I’m starting to get awfully depressed about the fact, but trying to buck up.  I’m useless if an emotional wreck and we’ve still got work to do in getting him settled in the UK…but I can’t promise I won’t collapse into a puddle of wimpy tears when I get home.  Dratted immigration law changes!

Small Dog...sulks.

I got really mopey last night as we cuddled on the couch watching movies – as evidenced by the fact that, when we ran out to get some frozen yogurt at the local froyo bar, I combined sour gummi worms with dark chocolate yogurt, a revolting combination.  Obviously my brain wasn’t working due to stress.  And then neither of us slept well, me because I was too busy trying to picture what it would feel like going to bed without J. by my side.  I can joke all I like about sleeping in the very middle of the bed when he’s gone (usually countered by J. claiming I already do anyway), but the prospect of actually not having him there for months is starting to feel…decidedly crappy.  To think, I used to like mostly being on my own!

Cheer me up, kittens.  It’s Monday and far to early to burst into tears at work.  What’s going on, good and bad, in your corners of the world?

Shake, Rattle, and Roll

“Well, I suppose the earthquake is over.  What is left standing?”
– L.M. Montgomery, Emily’s Quest

The earthquake that justifiably freaked out the East Coast a couple of days ago had it’s center only a few miles from my parents’ house.  During my check in phone call to see how they all fared, yet another aftershock struck.  “Oh dear,” Mum sighed before bellowing, “Everyone out of the house!” right into my ear.  We then continued our conversation with everyone in the yard and my sibs rolling their eyes at the inconvenience, teenage style.

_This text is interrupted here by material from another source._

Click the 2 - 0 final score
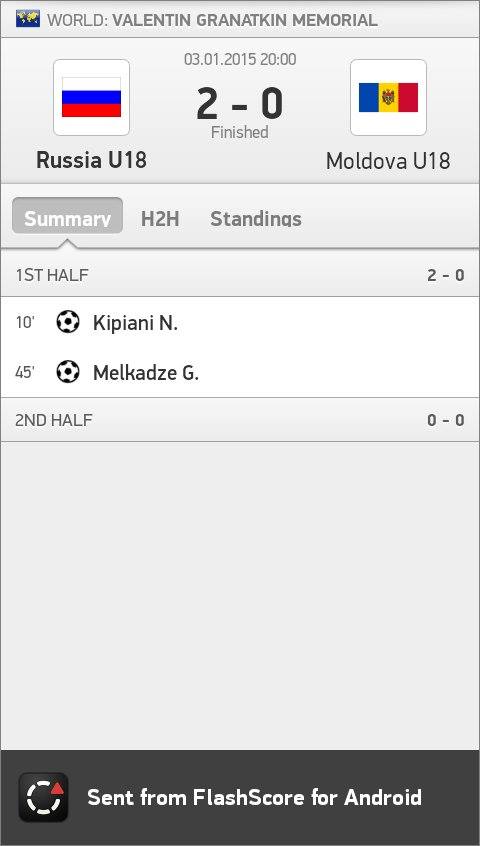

My family is notoriously unfazed by natural disasters, because we’ve lived through a great many of them.  Earthquakes have featured heavily.

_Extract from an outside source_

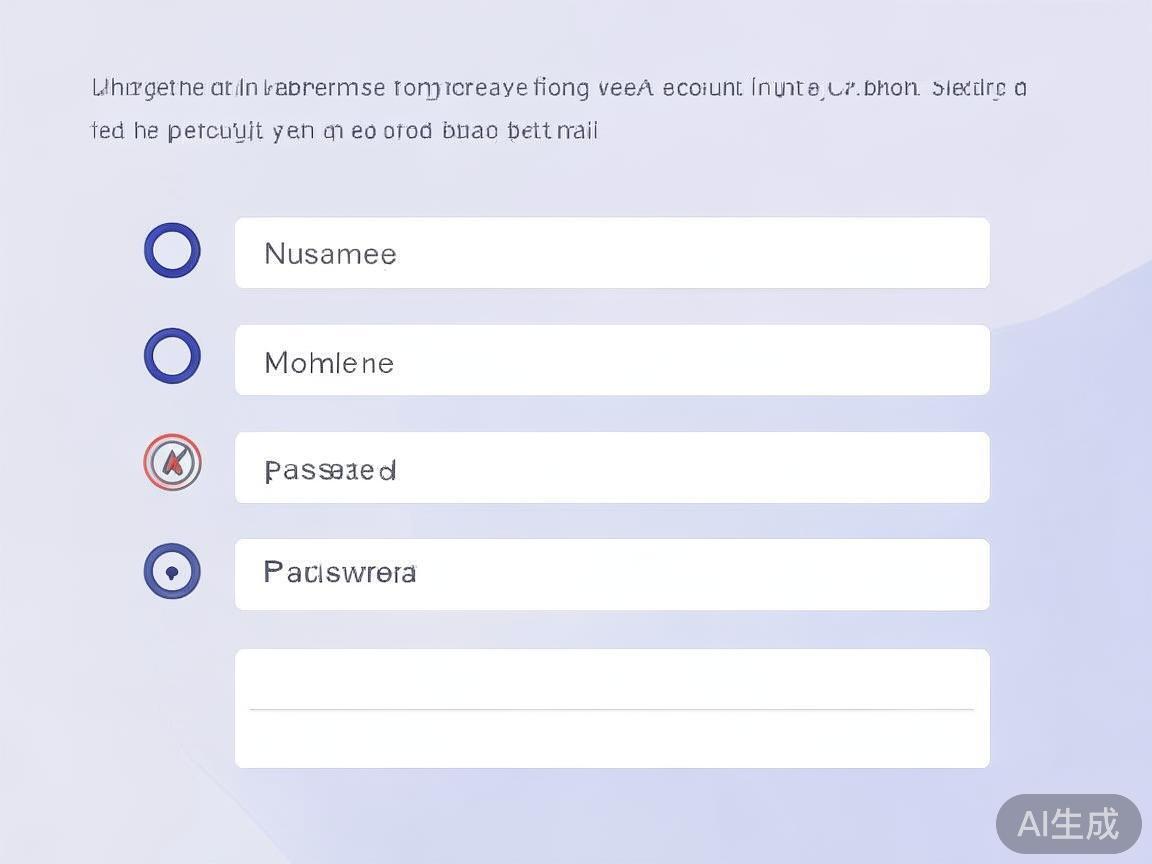The height and width of the screenshot is (864, 1152).
Task: Click the lower half of the blank box
Action: pyautogui.click(x=612, y=738)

Mum spent a good chunk of her girlhood in Japan and can tell many a tale of the earth heaving beneath her feet – including one rather hilarious account of having to leap from a bathtub and run into the street wearing naught but a towel.

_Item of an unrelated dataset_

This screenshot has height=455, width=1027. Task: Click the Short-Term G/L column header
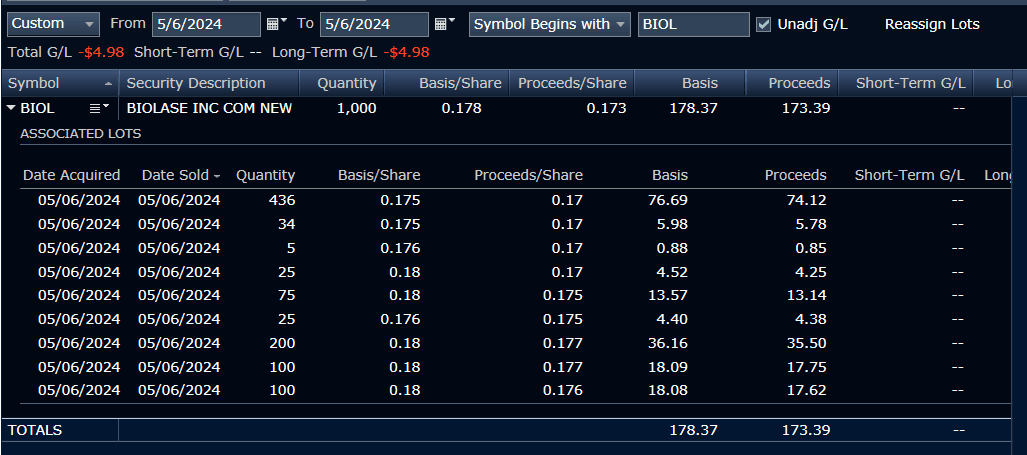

More randomly, an earthquake struck Germany when we were living there.

Then we moved to the Pacific when I was 15, to an island that experiences probably a dozen earthquakes a year (in addition to typhoons, but that’s another blog post).  Most were small, a tiny shudder, your bed rocking once beneath you; the earth more or less hiccuping.  But about once a year, a large one would strike, wreaking havoc on an already poor, unstable, lonely island and shutting services and communications down for a period of time.

Honestly. Who sleeps through a 7.something quake? Twice!

I cringe to tell you that I slept through two of the most massive earthquakes in that godforsaken rock’s recent history and am therefore unable to report on them.  However I did manage to wake up for the third and biggest shaker (thanks mostly to Mum – in the same crisp tone as she used on the phone – ordering me awake and to the doorway).  I was still half asleep as we watched the ground go up and down in waves.  It felt like half an hour but it was only seconds before the rumbling and the pitching faded.

We found Buddy dangling by his pajama shirt, which had become hooked on the ladder of his top bunk bed, and yelling for help.  We all got a chuckle out of his predicament and yanked him down.  Minutes later we were all panicking to find that Snicker’s bookcase had collapsed on her bed and her dresser was blocking the door but for an inch – through which we couldn’t see if she was alive, hurt, or worse.  Dad mobilized: he shoved his shoulder into the door, dragged the bookcase off – when it turned out that the miraculous had happened and the shelves had fallen to perfectly frame my sister’s little body without touching her, missing her skull by inches.  Snickers had slept through it.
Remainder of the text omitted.